Proceeding from the station towards the Cathedral, by Castle Street, we reach the old Roman road of Watling Street (extending from Chester to Dover), at the south corner of which (right), and facing St. Margaret Street, stands the “Queen’s Head Inn.” This is “the little hotel” patronised by Mr. and Mrs. Micawber on the occasion of their first visit to Canterbury, as related in chapter 17 of “David Copperfield”—“Somebody turns up.”
“It was a little inn where Mr. Micawber put up, and he occupied a little room in it, partitioned off from the commercial room, and strongly flavoured with tobacco smoke. I think it was over the kitchen, because a warm greasy smell appeared to come up through the chinks in the floor, and there was a flabby perspiration on the walls. I know it was near the bar, on account of the smell of spirits and jingling of glasses. Here, recumbent on a small sofa, underneath a picture of a race-horse, with her head close to the fire, and her feet pushing the mustard off the dumb-waiter at the other end of the room, was Mrs. Micawber, to whom Mr. Micawber entered first, saying, ‘My dear, allow me to introduce to you a pupil of Dr. Strong’s.’”
It will be remembered that the amiable lady thus referred to, here confidentially explained to David the reason of their visit to this part of the country—
“‘Mr. Micawber was induced to think, on inquiry, that there might be an opening for a man of his talent in the Medway Coal Trade. Then, as Mr. Micawber very properly said, the first step to be taken clearly was to come and see the Medway; which we came and saw. I say ‘we,’ Master Copperfield, ‘for I never will,’ said Mrs. Micawber with emotion, ‘I never will desert Mr. Micawber. . . . Being so near here, Mr. Micawber was of opinion that it would be rash not to come on and see the Cathedral—firstly, on account of its being so well worth seeing, and our never having seen it; and, secondly, on account of the great probability of something turning up in a cathedral town.’”
We may also recollect the dinner and convivial evening thereafter, celebrated two days later at this address, when David attended as the honoured guest of the occasion—
“We had a beautiful little dinner. Quite an elegant dish of fish; the kidney-end of a loin of veal, roasted; fried sausage-meat; a partridge, and a pudding. There was wine, and there was strong ale; and after dinner Mrs. Micawber made us a bowl of hot punch with her own hands. Mr. Micawber was uncommonly convivial. I never saw him such good company. He made his face shine with the punch, so that it looked as if it had been varnished all over. He got cheerfully sentimental about the town, and proposed success to it, observing that Mrs. Micawber and himself had been made extremely snug and comfortable there, and that he never should forget the agreeable hours they had passed in Canterbury.”

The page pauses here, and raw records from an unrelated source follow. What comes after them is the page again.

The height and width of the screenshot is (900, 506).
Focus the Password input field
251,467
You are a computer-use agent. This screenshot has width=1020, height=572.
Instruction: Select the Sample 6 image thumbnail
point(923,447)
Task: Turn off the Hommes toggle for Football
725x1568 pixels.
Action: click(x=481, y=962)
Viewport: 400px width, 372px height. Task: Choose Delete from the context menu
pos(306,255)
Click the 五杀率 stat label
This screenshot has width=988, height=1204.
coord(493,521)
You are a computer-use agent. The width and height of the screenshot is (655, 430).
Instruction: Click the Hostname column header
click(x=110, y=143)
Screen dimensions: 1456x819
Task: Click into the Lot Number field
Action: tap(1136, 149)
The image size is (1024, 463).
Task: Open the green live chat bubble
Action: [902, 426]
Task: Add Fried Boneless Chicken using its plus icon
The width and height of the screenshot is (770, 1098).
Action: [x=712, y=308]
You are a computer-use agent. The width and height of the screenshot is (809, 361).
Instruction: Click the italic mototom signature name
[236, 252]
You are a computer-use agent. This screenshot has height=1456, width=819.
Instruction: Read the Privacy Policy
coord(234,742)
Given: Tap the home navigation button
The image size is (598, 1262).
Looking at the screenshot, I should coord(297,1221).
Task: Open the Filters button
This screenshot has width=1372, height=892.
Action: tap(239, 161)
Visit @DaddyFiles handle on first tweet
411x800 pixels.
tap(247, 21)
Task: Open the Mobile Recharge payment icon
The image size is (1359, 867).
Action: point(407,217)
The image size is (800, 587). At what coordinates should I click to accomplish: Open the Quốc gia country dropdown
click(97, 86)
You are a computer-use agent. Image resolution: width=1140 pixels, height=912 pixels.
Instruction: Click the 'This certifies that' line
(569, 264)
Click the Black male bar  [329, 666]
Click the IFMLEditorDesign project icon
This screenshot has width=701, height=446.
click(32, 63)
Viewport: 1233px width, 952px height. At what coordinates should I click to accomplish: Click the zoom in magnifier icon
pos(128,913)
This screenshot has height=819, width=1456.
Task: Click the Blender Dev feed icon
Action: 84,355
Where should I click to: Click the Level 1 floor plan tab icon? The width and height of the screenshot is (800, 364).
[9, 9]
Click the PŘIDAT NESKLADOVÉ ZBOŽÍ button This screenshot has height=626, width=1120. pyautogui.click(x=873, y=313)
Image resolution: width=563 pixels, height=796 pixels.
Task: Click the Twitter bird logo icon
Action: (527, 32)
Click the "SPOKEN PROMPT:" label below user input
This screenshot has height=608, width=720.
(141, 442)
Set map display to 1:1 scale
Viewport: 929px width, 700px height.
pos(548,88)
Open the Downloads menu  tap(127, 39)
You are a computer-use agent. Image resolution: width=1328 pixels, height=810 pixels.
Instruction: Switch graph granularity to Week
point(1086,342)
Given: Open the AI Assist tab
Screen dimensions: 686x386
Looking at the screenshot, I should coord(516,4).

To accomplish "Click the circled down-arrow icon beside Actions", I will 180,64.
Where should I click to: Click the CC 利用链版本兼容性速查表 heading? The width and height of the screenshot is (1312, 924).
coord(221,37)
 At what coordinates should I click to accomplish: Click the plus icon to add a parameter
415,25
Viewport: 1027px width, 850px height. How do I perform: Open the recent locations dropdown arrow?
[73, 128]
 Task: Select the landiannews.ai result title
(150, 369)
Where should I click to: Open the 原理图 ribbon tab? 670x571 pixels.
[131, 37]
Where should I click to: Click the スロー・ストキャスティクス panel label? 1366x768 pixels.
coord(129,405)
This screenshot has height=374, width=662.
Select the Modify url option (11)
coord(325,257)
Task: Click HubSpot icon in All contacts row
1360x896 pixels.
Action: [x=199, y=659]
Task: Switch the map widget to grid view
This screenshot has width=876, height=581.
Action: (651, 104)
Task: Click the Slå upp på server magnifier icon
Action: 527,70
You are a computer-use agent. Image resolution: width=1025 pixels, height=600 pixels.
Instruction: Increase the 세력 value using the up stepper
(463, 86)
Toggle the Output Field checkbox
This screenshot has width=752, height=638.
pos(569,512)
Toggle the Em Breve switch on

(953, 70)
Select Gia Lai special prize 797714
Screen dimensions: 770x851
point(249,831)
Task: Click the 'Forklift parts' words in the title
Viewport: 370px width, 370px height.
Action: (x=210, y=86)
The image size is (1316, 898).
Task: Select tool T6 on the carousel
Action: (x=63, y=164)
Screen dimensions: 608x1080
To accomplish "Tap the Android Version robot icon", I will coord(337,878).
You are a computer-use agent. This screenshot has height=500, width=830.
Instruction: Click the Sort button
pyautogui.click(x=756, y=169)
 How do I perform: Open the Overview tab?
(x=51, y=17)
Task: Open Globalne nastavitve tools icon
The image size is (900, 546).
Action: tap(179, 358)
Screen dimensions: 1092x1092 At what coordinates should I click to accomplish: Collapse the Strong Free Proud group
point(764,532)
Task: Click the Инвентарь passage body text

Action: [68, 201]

Later on there is recorded in the Copperfield autobiography (chapter 42) how David, accompanied by his aunt and friends—Messrs. Dick and Traddles—sojourned for the night at this same hotel. They had arrived at Canterbury by the Dover Mail, as desired by Mr. Micawber, in readiness to assist the next day at the memorable “Explosion” which resulted in the final discomfiture of Uriah Heep, “the Forger and the Cheat”—
“At the hotel where Mr. Micawber had requested us to await him, which we got into, with some trouble, in the middle of the night, I found a letter, importing that he would appear in the morning punctually at half-past nine. After which, we went shivering at that uncomfortable hour to our respective beds, through various close passages, which smelt as if they had been steeped for ages in a solution of soup and stables.”
Following the course of St. Margaret Street northward, and passing (left) the old Church of St. Margaret—recently restored by Sir Gilbert Scott—we soon arrive at the central main thoroughfare, which here divides the town, extending from St. Dunstan’s Church (west) to the New Dover Road, leaving Canterbury on the east.
Crossing the High Street, and continuing northward through the narrow thoroughfare of Mercery Lane (on the opposite side)—once the resort of the many pilgrims who came aforetime to worship at the shrine of Thomas-à-Becket—we enter the precincts of the Cathedral by Christ Church Gate (16th century).